Wer beispielsweise aus der Türkei stammt, wird auch als türkeistämmig oder mit türkischen Wurzeln bezeichnet. Türkischstämmig ist als Begriff enger, da es in der Türkei viele Minderheiten gibt.
Immigranten sind eingewandert, Remigranten haben eine Migrationsgeschichte und sind in ihr Ausgangsland zurückgekehrt. Aussiedler haben ein Land verlassensind ein besonderer Fall, insofern sie häufig im Bewusstsein einwandern, eine kulturelle Identität des Deutsch-Seins zu besitzen, damit aber gerade in der Fremdwahrnehmung ein Problem bekommen.

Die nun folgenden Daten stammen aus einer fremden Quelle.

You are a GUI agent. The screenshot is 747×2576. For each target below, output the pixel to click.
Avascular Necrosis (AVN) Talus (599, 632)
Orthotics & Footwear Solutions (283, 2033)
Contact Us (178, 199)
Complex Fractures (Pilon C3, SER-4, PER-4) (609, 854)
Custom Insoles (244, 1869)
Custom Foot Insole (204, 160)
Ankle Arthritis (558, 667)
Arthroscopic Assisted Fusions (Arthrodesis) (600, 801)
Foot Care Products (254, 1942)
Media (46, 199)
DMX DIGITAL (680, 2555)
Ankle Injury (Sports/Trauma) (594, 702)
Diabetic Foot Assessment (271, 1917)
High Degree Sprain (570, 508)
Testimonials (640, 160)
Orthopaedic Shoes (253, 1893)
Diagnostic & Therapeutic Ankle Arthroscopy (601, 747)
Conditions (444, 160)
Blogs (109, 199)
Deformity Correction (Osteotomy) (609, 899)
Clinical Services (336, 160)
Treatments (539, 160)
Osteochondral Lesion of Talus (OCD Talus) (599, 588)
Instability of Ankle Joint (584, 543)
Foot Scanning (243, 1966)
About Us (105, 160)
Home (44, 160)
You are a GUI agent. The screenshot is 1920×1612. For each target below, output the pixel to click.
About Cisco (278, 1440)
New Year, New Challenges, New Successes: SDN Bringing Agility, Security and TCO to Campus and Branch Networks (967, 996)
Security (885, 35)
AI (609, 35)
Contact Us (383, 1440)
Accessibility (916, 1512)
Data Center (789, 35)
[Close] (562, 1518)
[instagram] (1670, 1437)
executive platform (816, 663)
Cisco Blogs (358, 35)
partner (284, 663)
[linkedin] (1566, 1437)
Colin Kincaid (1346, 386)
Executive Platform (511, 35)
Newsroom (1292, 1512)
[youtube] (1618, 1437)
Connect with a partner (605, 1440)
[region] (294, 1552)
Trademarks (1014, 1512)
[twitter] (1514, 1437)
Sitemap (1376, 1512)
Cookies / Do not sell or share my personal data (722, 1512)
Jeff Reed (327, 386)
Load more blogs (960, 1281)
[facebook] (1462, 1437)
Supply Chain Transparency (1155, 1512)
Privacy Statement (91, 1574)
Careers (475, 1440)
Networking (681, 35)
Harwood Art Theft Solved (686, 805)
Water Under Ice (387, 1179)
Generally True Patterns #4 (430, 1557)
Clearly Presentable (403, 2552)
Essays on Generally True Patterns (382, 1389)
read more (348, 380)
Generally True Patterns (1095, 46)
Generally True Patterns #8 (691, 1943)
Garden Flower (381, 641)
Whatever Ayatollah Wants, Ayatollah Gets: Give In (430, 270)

Migranten machen die einschneidende Erfahrung, dass ihre Lebensform, ihre Sprache, ihr Wertsystem in der neuen Umgebung nicht mehr oder weniger funktional sind, ja in Frage gestellt werden. Es kann sein, dass ihre Sprache nicht mal als Fremdsprache in den Schulen ihrer Kinder zugelassen ist. Sie haben die schwierige Wahl zwischen (wenigstens partieller) Anpassung und Beharren auf Strukturen, die nunmehr kaum akzeptiert werden. Gleichwohl müssen sie ihren Alltag zwischen Migrantengemeinschaften und Umgebung bewältigen und ihren Kindern eine Zukunft geben. Die aus der Konstellation entstehenden Konflikte werden oft zwischen den Migrantengenerationen (Jüngere gegen Ältere) ausgetragen.

Einwanderer nehmen rasch die Gepflogenheiten des Aufnahmelands an, bekommen also ebenfalls weniger Kinder . Die Geburtenrate der Deutsch-Türkinnen liegt mittlerweile etwa bei 1,4 und ist damit nahe bei der Rate der Ureinwohner (vgl. Saunders 2012). Die "Überfremdungsängste" des rassistischen Diskurses haben keine Grundlage.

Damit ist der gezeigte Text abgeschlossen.